Num acórdão que se debruça sobre o controverso direito de acesso dos
cidadãos, em particular dos jornalistas, aos documentos das empresas
públicas, intermunicipais e municipais, e de “outras entidades no
exercício de funções administrativas ou poderes públicos”, o STA
rejeita claramente um recurso em que lhe era pedido para “corrigir uma
orientação jurisprudencial que, a ser confirmada, traria enormes
prejuízos para a actividade comercial, não só da recorrente, mas também
da generalidade das empresas públicas”.
Tratava-se, no essencial, de saber se o facto de algumas empresas
públicas - como a Estamo SA, a imobiliária do Estado autora do recurso
ao qual foi agora negado provimento - que actuam como empresas privadas
em mercados concorrenciais, podem alegar esse facto para negar o acesso
público aos seus arquivos e, em especial, “relativamente a assuntos que
considerem conter informação económica sensível”.

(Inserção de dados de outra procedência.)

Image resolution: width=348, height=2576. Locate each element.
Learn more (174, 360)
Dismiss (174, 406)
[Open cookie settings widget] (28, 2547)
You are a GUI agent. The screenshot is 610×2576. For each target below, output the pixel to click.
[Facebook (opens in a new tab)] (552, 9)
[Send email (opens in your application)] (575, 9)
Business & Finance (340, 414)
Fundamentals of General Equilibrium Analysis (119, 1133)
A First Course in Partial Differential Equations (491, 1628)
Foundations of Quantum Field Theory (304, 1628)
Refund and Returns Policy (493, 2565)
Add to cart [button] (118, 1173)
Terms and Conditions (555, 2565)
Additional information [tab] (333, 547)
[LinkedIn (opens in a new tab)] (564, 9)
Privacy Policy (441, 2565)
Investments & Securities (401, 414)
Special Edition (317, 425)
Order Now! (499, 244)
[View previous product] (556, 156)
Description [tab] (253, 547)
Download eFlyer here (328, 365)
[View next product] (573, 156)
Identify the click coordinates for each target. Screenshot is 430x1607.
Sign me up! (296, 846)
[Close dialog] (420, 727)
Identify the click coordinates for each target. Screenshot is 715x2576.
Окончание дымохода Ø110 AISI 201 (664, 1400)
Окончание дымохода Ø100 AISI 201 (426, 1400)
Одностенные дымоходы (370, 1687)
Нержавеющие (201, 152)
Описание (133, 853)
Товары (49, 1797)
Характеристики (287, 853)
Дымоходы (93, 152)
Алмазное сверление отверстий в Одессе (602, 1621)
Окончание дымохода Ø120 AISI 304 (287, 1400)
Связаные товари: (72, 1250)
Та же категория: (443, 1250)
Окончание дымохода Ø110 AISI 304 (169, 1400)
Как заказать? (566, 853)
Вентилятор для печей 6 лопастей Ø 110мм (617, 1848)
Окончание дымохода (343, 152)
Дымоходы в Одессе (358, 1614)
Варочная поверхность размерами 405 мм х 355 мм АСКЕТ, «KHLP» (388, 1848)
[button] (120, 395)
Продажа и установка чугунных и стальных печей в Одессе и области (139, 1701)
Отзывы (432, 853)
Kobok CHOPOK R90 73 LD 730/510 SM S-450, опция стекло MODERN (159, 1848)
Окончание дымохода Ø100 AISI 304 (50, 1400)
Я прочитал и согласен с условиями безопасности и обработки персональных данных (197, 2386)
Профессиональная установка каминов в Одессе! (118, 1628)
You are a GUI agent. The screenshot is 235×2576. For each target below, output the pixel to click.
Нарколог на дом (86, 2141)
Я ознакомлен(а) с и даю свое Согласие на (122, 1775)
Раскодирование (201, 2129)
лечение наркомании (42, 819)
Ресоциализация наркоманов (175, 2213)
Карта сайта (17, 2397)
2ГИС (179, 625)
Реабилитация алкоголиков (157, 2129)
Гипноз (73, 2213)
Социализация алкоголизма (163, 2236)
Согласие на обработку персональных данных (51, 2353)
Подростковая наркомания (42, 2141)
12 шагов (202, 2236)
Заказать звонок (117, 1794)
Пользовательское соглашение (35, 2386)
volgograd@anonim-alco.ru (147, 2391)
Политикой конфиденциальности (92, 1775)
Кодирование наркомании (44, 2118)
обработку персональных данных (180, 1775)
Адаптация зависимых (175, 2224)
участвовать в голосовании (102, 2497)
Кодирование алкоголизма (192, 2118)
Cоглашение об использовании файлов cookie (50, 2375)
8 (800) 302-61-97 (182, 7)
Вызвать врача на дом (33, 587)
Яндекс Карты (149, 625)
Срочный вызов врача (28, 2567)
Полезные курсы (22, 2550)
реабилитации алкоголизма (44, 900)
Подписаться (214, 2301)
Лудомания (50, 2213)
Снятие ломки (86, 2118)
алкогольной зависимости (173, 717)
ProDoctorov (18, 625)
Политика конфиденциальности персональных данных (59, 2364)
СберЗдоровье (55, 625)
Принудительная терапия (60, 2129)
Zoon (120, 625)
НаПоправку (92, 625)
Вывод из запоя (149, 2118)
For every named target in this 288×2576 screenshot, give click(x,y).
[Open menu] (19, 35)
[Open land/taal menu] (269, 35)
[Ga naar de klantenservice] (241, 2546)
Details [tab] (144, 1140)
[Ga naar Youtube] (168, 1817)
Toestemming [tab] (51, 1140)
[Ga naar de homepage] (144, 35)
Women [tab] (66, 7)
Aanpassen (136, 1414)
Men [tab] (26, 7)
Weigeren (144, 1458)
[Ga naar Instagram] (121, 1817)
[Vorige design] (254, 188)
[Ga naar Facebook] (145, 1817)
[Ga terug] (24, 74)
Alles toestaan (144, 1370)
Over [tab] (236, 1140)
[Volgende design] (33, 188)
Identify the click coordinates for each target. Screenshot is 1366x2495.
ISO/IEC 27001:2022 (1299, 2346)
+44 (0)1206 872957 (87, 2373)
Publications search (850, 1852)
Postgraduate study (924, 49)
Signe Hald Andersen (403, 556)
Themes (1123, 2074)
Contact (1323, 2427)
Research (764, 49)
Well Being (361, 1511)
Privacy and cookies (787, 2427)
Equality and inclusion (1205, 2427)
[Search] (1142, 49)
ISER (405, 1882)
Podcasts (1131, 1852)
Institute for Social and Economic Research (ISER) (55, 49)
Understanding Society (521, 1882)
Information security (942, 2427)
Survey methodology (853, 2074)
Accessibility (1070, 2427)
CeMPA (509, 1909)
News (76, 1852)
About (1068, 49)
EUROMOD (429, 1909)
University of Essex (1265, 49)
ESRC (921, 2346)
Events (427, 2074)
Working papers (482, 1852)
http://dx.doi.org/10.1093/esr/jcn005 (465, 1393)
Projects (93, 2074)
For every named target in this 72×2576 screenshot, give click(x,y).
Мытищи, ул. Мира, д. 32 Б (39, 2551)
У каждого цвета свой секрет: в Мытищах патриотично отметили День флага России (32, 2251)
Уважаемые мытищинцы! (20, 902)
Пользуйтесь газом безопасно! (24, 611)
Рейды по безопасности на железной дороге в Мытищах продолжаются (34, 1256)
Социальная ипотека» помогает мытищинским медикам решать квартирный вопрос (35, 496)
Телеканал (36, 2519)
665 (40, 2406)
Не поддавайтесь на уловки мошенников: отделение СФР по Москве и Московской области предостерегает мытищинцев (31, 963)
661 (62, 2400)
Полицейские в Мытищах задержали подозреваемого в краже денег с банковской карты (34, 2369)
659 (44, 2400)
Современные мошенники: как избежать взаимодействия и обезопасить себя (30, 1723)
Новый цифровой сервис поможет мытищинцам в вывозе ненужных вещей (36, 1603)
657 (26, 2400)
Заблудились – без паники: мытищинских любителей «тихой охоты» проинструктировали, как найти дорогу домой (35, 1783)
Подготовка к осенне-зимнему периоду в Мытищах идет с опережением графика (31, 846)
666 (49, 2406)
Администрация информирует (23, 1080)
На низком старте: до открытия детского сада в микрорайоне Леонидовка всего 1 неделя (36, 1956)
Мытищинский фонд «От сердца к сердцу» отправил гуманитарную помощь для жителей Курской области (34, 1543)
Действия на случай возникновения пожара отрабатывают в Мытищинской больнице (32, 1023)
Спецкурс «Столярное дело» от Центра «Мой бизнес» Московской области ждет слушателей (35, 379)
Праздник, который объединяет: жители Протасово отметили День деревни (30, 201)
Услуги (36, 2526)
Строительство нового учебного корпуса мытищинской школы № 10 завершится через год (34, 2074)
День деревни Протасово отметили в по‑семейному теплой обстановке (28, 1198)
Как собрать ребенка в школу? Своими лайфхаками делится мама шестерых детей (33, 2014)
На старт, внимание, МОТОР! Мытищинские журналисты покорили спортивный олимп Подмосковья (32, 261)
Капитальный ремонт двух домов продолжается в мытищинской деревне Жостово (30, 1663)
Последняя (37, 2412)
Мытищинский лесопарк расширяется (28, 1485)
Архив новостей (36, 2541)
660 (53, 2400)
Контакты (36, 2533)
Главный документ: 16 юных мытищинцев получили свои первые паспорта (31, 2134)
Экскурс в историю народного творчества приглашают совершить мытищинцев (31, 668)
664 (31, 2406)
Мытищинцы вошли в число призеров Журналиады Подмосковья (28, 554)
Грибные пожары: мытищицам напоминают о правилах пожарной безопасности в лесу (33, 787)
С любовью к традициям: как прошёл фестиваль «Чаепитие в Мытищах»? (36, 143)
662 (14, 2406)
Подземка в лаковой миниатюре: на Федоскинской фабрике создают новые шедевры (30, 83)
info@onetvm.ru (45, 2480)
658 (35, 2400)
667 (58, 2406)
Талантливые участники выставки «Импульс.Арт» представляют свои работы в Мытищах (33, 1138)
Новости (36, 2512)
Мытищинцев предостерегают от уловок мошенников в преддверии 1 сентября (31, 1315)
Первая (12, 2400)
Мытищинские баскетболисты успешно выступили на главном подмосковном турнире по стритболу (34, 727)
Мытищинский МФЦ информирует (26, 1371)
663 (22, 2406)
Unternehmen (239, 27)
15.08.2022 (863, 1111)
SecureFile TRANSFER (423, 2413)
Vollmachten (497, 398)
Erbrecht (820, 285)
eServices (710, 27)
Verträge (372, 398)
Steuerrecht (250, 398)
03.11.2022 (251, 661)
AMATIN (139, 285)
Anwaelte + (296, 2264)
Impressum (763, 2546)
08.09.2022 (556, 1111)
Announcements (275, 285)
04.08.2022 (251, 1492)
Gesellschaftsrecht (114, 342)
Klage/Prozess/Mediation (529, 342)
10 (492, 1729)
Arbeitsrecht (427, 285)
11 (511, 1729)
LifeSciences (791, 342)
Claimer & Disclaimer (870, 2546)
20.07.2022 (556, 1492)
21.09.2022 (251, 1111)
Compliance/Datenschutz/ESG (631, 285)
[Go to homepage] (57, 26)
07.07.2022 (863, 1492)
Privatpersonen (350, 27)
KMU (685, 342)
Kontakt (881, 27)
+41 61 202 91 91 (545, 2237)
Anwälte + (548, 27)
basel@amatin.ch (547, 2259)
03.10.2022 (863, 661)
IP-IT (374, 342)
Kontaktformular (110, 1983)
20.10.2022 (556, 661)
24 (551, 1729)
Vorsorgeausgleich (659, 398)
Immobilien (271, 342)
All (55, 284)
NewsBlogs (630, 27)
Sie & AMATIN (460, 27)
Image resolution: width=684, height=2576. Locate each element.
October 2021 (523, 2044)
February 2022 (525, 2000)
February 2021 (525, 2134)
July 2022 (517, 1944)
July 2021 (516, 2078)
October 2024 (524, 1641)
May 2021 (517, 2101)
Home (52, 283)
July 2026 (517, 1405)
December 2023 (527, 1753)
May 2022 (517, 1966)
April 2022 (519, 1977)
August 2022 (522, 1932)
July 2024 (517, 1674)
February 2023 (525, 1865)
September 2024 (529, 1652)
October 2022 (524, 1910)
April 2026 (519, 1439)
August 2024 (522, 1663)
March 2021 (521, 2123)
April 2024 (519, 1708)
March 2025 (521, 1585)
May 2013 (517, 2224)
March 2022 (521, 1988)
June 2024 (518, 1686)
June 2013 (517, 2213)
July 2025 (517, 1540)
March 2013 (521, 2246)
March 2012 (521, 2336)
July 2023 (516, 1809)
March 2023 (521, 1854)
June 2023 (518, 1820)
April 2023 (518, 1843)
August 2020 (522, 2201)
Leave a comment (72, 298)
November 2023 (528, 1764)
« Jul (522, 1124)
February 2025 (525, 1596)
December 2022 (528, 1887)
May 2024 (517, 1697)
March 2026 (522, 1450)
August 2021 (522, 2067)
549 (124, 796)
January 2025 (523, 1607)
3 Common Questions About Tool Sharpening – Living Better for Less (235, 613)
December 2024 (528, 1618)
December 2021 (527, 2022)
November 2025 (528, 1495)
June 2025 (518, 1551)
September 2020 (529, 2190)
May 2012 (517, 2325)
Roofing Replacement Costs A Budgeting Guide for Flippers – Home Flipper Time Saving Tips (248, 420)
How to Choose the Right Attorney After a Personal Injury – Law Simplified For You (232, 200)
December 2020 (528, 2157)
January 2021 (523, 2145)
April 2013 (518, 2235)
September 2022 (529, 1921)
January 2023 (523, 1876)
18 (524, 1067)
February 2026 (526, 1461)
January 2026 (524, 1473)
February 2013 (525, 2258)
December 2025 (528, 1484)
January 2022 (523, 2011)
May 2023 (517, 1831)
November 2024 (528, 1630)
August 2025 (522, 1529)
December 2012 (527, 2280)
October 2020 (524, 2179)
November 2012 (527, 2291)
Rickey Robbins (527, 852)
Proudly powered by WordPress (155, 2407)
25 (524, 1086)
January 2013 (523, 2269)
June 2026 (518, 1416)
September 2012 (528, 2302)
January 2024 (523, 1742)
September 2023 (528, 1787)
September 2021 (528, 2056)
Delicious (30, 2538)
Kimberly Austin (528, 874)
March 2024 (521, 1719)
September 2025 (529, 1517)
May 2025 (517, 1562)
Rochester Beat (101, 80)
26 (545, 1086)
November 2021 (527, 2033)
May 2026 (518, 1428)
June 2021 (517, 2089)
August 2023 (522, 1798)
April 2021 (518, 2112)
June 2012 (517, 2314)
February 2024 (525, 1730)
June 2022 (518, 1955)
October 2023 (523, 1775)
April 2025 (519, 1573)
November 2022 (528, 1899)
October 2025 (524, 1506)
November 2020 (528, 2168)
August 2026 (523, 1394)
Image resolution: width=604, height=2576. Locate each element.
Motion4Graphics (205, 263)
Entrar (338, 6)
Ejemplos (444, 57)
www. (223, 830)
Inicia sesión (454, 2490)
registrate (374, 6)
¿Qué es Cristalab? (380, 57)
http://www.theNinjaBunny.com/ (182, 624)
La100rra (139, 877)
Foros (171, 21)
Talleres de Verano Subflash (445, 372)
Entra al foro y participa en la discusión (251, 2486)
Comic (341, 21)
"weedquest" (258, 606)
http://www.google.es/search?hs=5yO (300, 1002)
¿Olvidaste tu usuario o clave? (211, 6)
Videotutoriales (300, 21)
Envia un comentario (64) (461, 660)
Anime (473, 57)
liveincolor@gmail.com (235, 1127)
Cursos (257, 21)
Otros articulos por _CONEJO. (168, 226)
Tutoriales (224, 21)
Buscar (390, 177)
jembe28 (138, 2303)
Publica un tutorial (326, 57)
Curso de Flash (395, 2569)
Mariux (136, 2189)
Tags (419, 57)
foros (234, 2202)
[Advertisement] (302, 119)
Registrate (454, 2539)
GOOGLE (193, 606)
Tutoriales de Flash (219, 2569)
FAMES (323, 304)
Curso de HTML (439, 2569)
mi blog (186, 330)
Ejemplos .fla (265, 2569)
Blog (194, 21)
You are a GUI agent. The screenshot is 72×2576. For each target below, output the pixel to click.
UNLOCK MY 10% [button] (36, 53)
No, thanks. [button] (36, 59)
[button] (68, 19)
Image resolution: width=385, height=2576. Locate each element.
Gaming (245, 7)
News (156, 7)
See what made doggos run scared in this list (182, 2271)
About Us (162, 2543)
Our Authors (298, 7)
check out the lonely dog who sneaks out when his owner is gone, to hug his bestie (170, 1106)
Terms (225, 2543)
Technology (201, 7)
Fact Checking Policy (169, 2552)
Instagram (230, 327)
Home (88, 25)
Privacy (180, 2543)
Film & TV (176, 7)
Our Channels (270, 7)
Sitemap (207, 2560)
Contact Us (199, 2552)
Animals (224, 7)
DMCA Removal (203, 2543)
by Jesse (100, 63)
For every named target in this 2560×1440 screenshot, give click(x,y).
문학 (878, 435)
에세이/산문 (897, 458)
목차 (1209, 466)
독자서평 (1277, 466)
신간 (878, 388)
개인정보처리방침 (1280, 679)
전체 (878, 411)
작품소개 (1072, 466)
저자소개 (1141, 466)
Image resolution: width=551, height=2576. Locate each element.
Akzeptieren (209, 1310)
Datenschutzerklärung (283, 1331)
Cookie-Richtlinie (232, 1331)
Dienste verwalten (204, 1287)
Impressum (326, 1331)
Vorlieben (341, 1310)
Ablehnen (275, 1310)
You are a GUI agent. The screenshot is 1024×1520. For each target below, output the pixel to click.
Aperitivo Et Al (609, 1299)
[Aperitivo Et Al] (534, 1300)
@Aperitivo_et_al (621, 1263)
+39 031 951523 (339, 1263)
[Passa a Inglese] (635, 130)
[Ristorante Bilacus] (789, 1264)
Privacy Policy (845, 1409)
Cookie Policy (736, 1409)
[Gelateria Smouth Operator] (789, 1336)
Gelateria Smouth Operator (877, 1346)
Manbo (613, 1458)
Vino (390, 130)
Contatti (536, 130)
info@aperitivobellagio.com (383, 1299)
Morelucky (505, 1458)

Em causa estava um pedido do PÚBLICO (Janeiro de 2008) para consultar
todos os documentos relativos à venda a uma empresa privada das antigas
prisões de Brancanes (Setúbal) e das Mónicas (Lisboa). A Estamo mostrou
parte dos documentos requeridos, após um parecer favorável da CADA, mas
recusou-se a dar a conhecer o nome das autoras das propostas de
aquisição preteridas e das empresas que avaliaram os imóveis, alegando
segredo comercial. Malgrado um novo parecer da CADA que reconhecia o
direito de acesso a esses elementos, a empresa manteve a recusa, o que
originou uma batalha judicial que o PÚBLICO agora ganhou.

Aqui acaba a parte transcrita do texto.